(Data for locating words and elements)
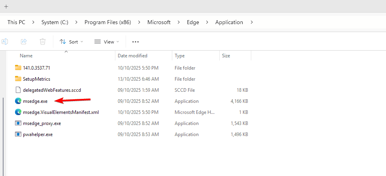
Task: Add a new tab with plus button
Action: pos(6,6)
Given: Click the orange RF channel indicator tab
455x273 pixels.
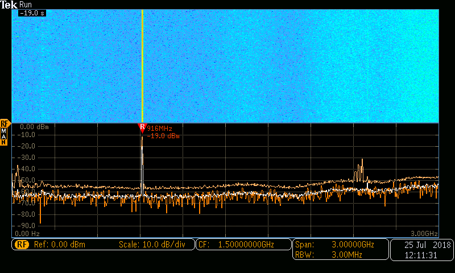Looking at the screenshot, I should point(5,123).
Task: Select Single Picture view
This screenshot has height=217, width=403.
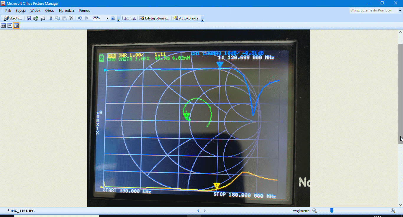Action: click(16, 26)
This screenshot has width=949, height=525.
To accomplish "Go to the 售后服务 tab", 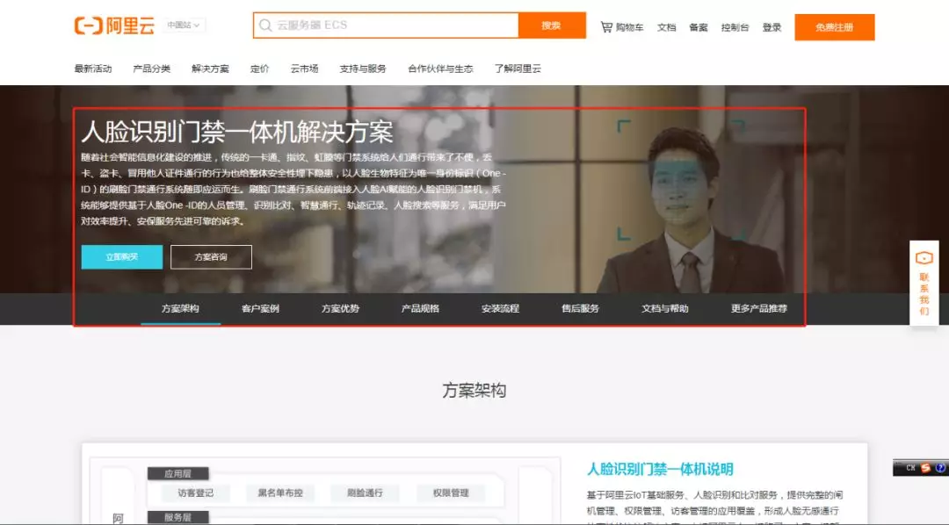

==

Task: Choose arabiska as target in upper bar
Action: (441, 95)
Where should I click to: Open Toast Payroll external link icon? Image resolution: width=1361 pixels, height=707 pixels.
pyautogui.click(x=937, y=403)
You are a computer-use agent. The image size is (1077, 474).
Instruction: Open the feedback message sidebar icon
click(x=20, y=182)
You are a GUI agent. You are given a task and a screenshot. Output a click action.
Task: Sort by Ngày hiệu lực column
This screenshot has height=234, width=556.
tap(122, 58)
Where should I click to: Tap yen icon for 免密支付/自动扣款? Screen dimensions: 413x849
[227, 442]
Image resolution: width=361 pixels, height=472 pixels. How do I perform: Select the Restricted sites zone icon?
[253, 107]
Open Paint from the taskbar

...

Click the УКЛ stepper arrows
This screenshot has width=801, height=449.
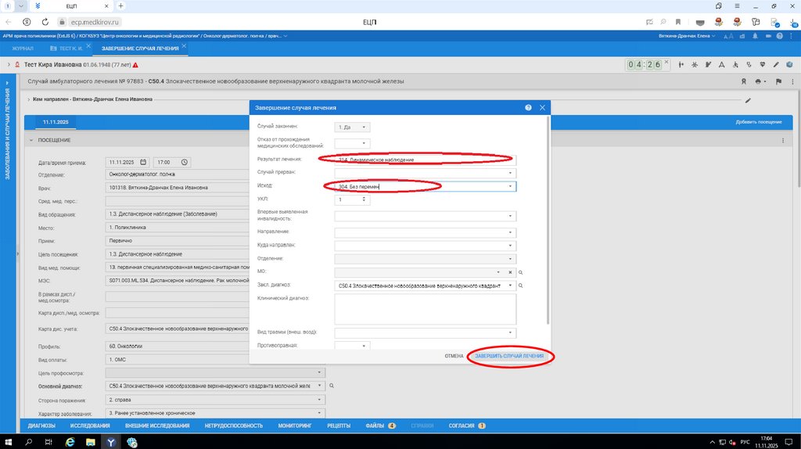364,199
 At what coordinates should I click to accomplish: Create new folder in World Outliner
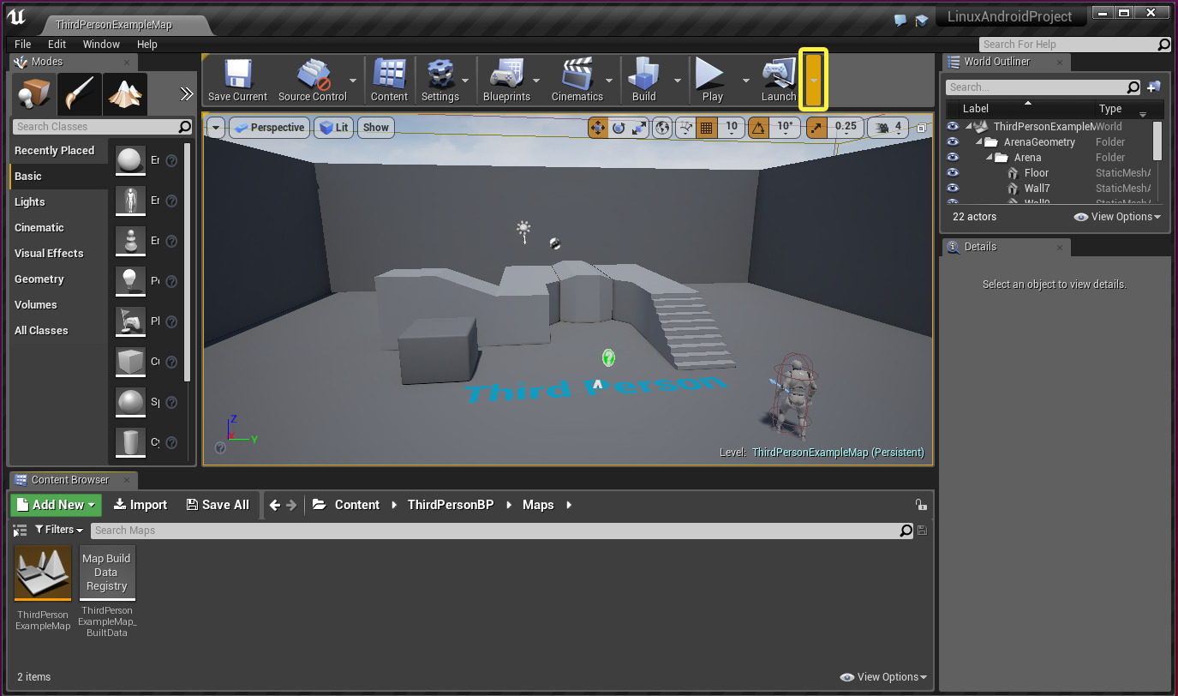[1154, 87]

Request:
Rewrite the material from the line containing "Given: Click the" through the line containing "to the 售后服务", both included, switching "orange" to "green" and keeping everything else the same. Leave the pictures out of your answer.

The result:
Given: Click the green RF channel indicator tab
455x273 pixels.
Looking at the screenshot, I should point(5,123).
Task: Select Single Picture view
This screenshot has height=217, width=403.
Action: click(16, 26)
This screenshot has width=949, height=525.
To accomplish "Go to the 售后服务 tab", 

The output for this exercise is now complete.